Make an exact copy of the entries, taking out every picture.
● ● ● ●
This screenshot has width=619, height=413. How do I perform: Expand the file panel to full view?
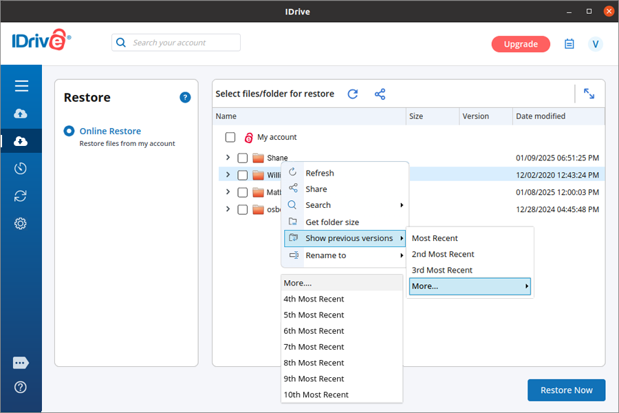coord(589,94)
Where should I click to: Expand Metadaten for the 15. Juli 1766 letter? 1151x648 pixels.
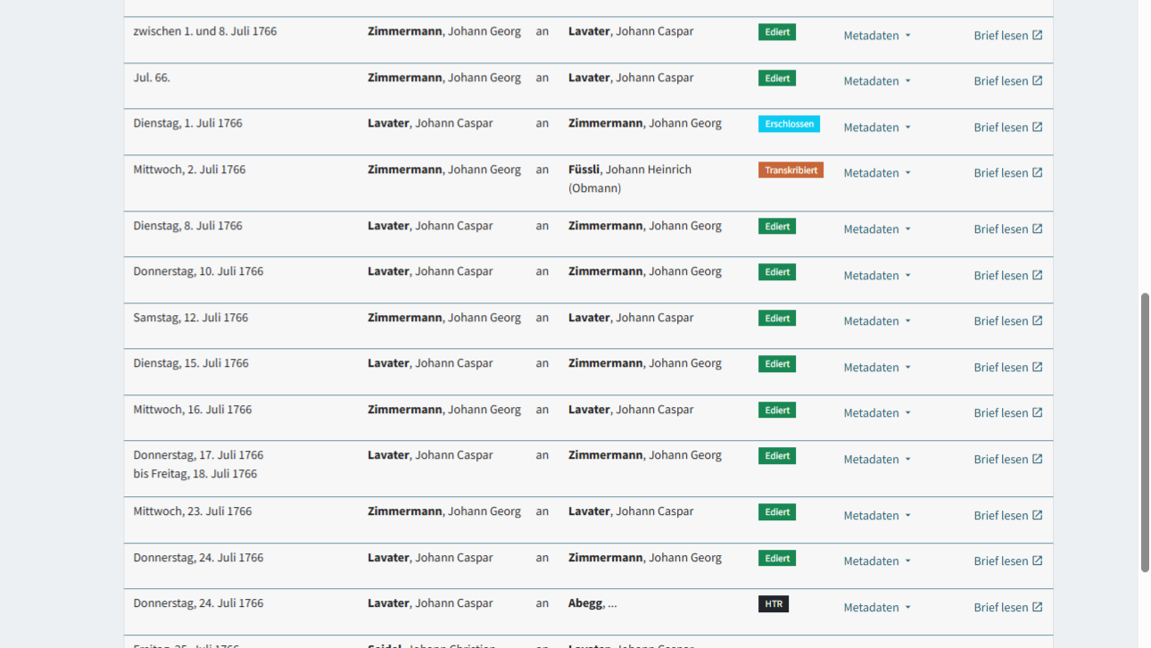pyautogui.click(x=877, y=368)
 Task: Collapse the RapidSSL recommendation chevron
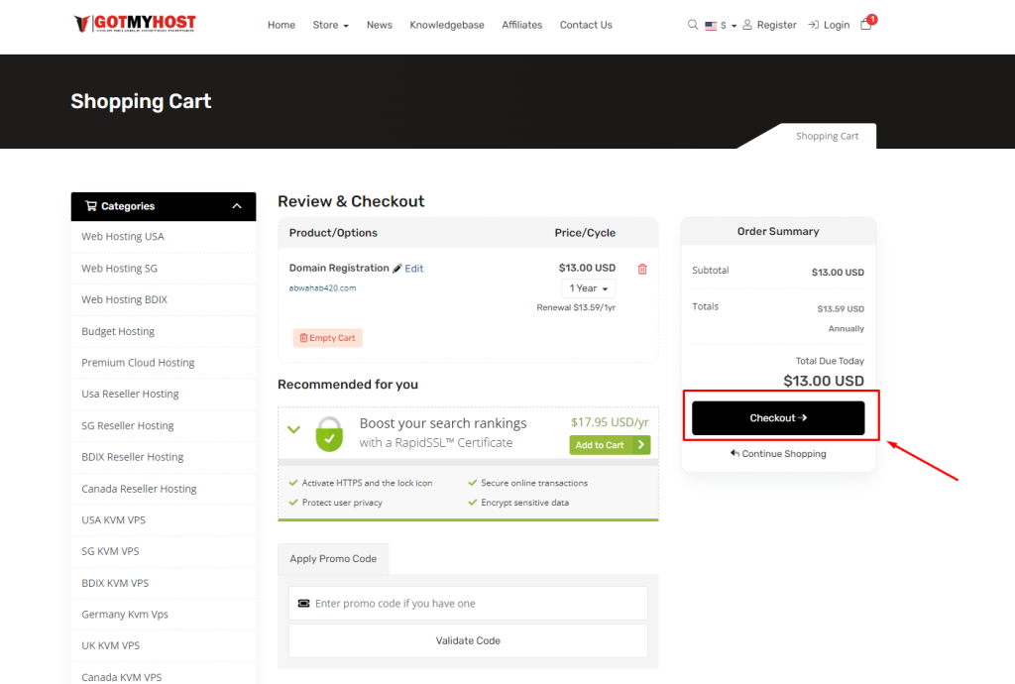293,429
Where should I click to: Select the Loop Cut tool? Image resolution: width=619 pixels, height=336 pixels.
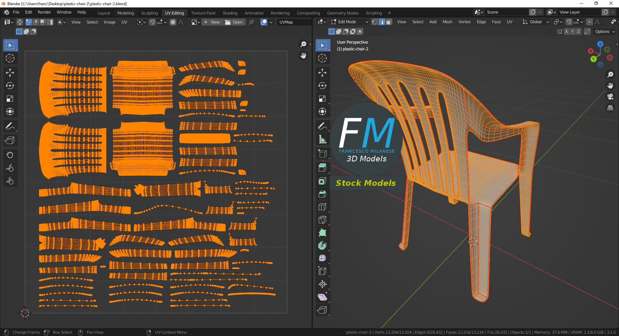pos(322,207)
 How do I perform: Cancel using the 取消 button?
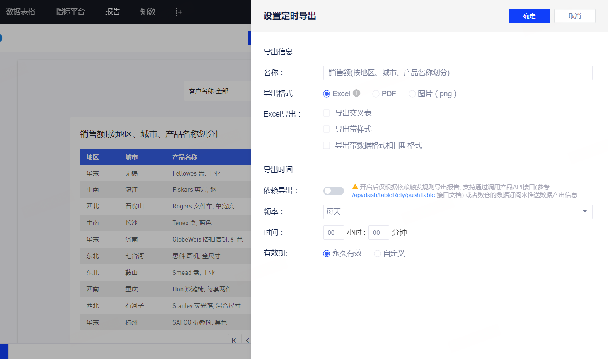coord(575,16)
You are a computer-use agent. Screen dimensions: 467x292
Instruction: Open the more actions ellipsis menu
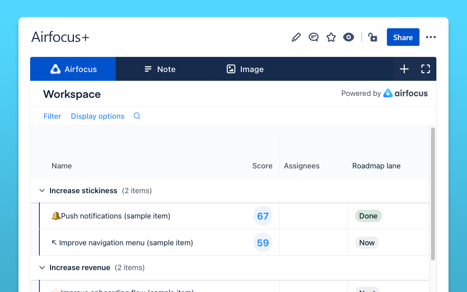click(x=431, y=37)
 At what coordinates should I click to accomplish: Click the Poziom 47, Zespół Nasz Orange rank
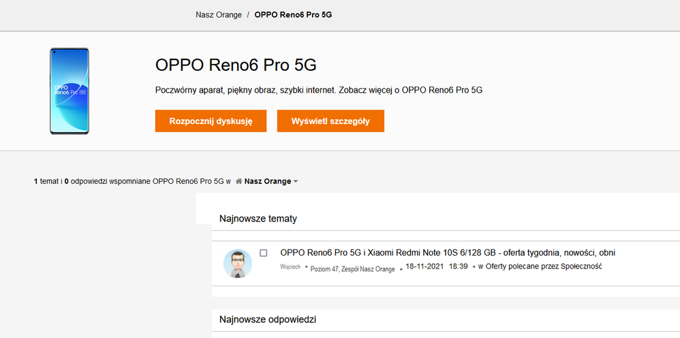[x=352, y=269]
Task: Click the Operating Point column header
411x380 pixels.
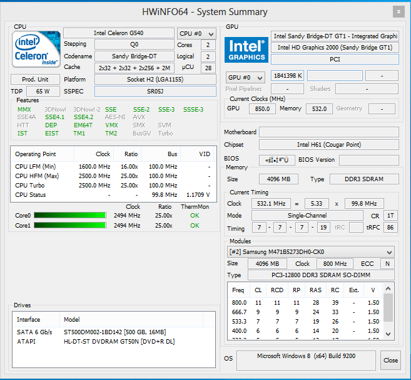Action: [36, 154]
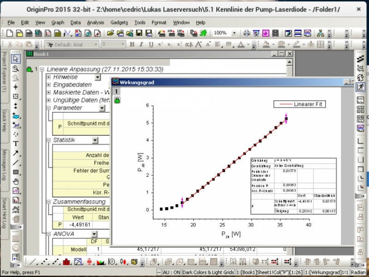Select the Pointer arrow tool
This screenshot has height=277, width=369.
point(16,59)
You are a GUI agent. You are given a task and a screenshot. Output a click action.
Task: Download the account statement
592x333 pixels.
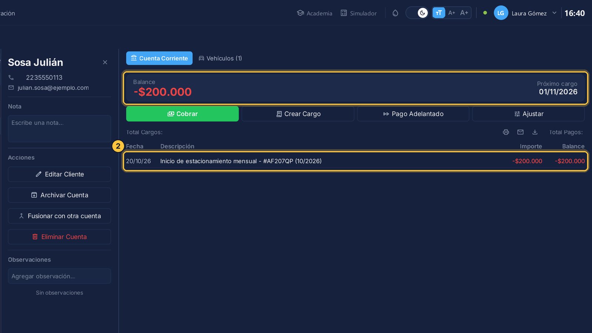[535, 132]
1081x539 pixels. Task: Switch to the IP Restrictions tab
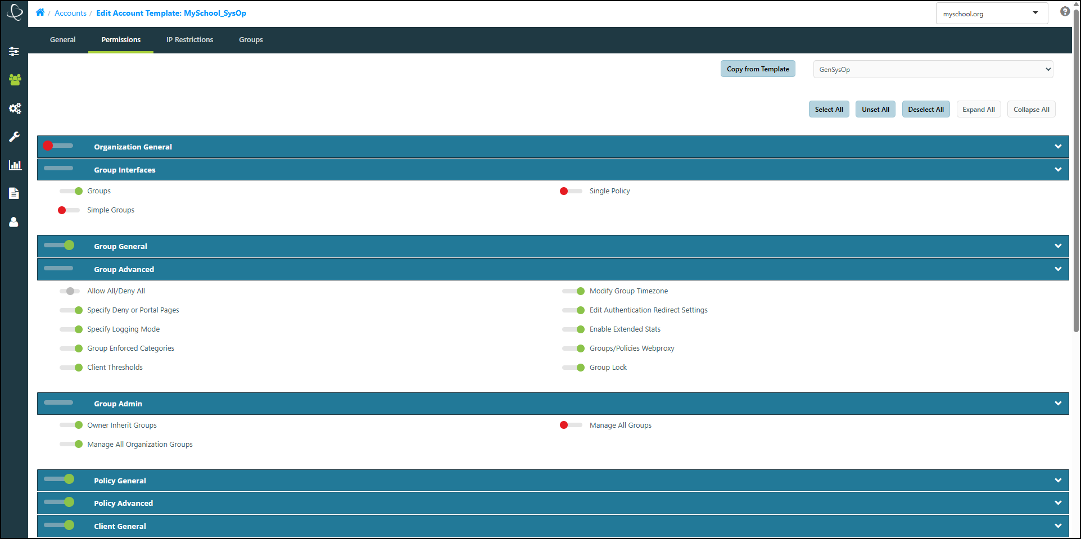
● ● ● ●
Problem solution:
This screenshot has width=619, height=413. How do I perform: Expand the file panel to full view?
coord(589,94)
Where should I click to: Expand Metadaten for the 15. Juli 1766 letter? 1151x648 pixels.
pyautogui.click(x=877, y=368)
 Task: Collapse the RapidSSL recommendation chevron
293,429
Where should I click to: Select the Loop Cut tool? Image resolution: width=619 pixels, height=336 pixels.
pos(322,207)
 How do I perform: Cancel using the 取消 button?
coord(575,16)
You are a computer-use agent. Screen dimensions: 467x292
Instruction: Open the more actions ellipsis menu
click(x=431, y=37)
 At what coordinates should I click to accomplish: Click the Poziom 47, Zespół Nasz Orange rank
[x=352, y=269]
Task: Click the Operating Point column header
411x380 pixels.
Action: [36, 154]
Select the Pointer arrow tool
This screenshot has height=277, width=369.
point(16,59)
You are a GUI agent. You are given a task and a screenshot. Output a click action.
Task: Download the account statement
592x333 pixels.
[535, 132]
1081x539 pixels. Task: Switch to the IP Restrictions tab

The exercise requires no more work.